SAN MARCOS — A comprehensive study on the environmental impacts of a controversial residential development in North San Marcos is expected to be released by year’s end, city officials and representatives of the project developer said Wednesday night.

City staff and the developer of the San Marcos Highlands project, a proposed 189-home development on 262 acres northwest of Palomar College, held a public workshop to get more feedback from residents about the project’s current iteration, which is scaled down significantly from previous versions.

“We’re looking for the report to hit the streets soon,” Jim Simmons, a principal with the San Marcos-based developer, Consultants Collaborative, said to the audience. “We have looked at the impacts and listened to your concerns and we believe you will be satisfied with how the new report addresses the impacts to your community.”

The city is in the process of completing an environmental impact report for the project, nearly a year after city staff and the developer indefinitely shelved the project due to a request for a more updated and thorough environmental study. Staff was originally relying on a mitigated negative declaration, which is a more cursory environmental document that had been last updated in the mid-2000s.

City officials previously said that a request by the regional agency that handles annexation requests — which the project requires — for a new environmental report prompted the delay.

The Local Agency Formation Commission is involved with the project because it requires the annexation of about 121 acres from the county into the city limits.

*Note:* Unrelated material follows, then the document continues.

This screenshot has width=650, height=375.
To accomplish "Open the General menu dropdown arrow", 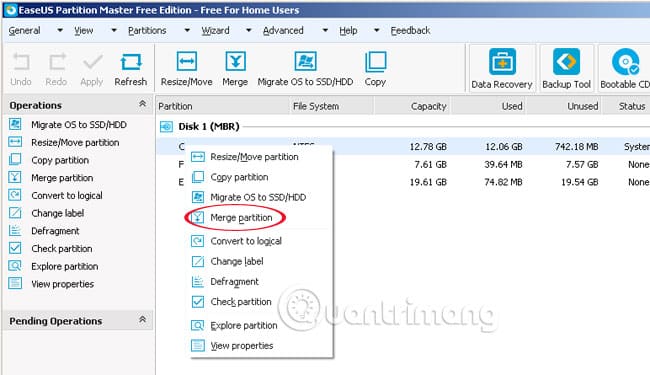I will [60, 30].
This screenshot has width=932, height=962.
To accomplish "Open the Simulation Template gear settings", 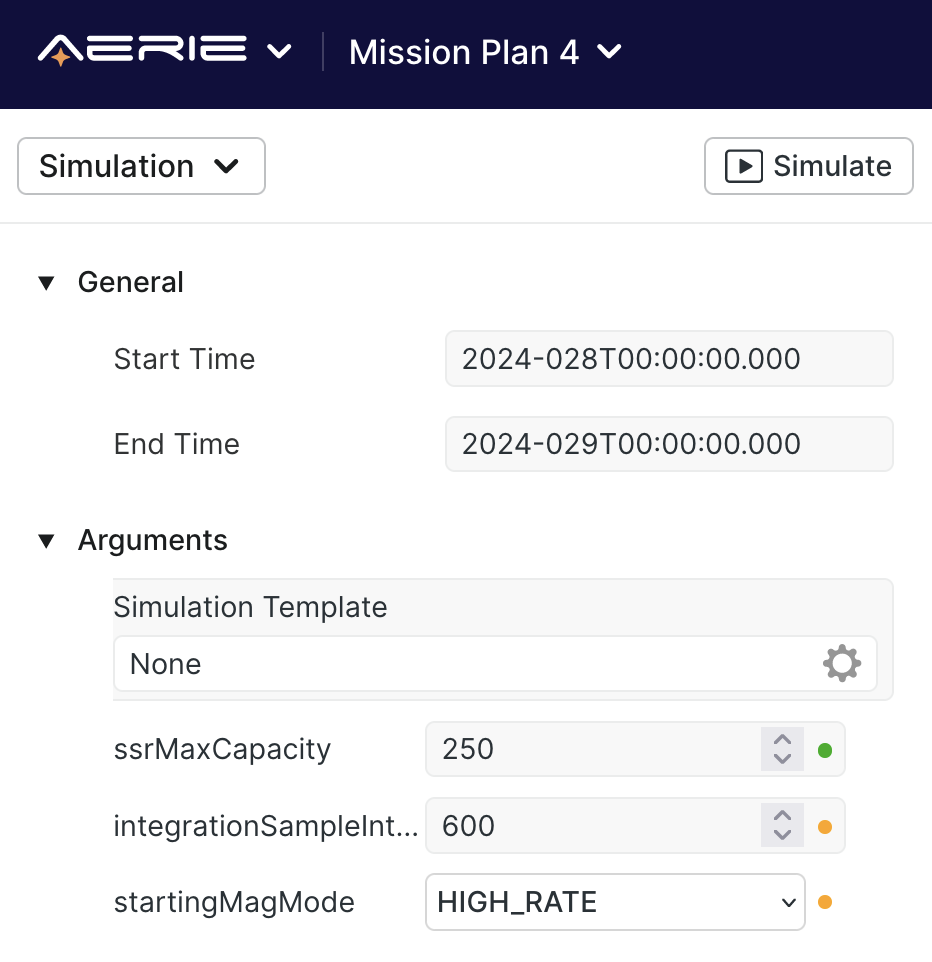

Simmons and his representatives said they have addressed the community’s previous concerns about the project by decreasing the number of homes, increasing the amount of park space and the size of a habitat linkage and updating the environmental studies, including those that study noise, air quality and impacts to local wildlife.

About 20 people, many who live in the adjacent Santa Fe Hills community or in unincorporated county land north of the project along Buena Creek Road, attended the event. Many of the neighbors have been opposed to or skeptical of the project largely due to a feature of the project that would extend Las Posas Road in San Marcos nearly to Buena Creek.

While the project does not call for the road connection to be completed, neighbors see the development as simply a step toward the inevitable completion of that link, which will exacerbate traffic along Buena Creek and Twin Oaks Valley Road. Twin Oaks Valley Road, which turns into Deer Springs Road, already becomes bogged down with traffic during rush hour as commuters use it to avoid traffic along the eastbound state Route78 on their way to Interstate 15.

“The project itself is going to create the demand for the extension,” said Mary Borevitz, who lives in the area north of Buena Creek Road. “If I lived in that community, I would look at the fact that there was only one way and out of the community, and that would be dangerous, I would demand that road be finished. So I just see this as paving the way for the extension.”

Borevitz and other neighbors said while they appreciate the efforts of the developer to address some of those concerns, ultimately, they will remain opposed to it because of the specter of that road’s completion, among other things, including the potential of homes being built on the hills in the project area.

While the land currently in the city is bound by the city’s voter-approved ridgeline protection ordinance, the soon-to-be-annexed property was not part of that ordinance, and would require another public vote to be added to the protection.

“When they talk about people being opposed to anything being built there, they are referring to me,” Borevitz said. “That land is a beautiful piece of open space, and we want that land to be bought by a conservancy.

“We have seen San Marcos grow from a little sleepy town into a bustling suburbia, and if we don’t do anything, there will not be any of these open spaces left for us and our future generations,” Borevitz said.